[Materials provided]

####

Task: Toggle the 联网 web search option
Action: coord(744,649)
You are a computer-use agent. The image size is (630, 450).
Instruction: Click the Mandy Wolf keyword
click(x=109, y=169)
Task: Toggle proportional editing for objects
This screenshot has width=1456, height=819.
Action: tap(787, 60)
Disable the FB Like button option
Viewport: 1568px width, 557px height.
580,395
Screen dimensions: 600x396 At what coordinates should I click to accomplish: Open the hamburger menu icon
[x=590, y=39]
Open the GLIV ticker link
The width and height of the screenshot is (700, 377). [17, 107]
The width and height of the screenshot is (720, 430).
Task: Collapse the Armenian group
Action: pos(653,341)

####

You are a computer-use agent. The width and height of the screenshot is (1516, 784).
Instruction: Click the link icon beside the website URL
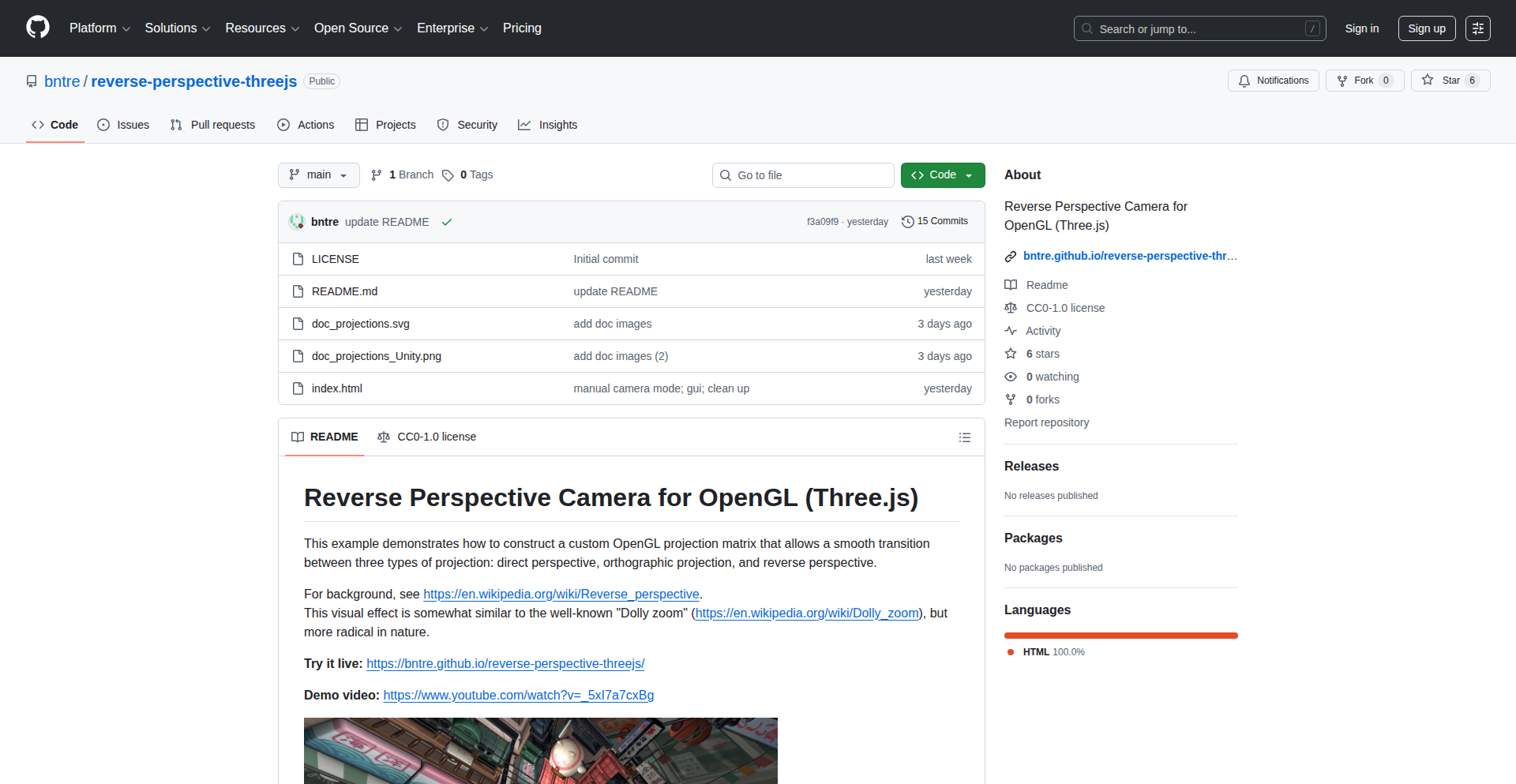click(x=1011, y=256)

####

[Job] List each line in the records above that contains the string "link".

[Written response]
Open the GLIV ticker link
Instruction: Click the link icon beside the website URL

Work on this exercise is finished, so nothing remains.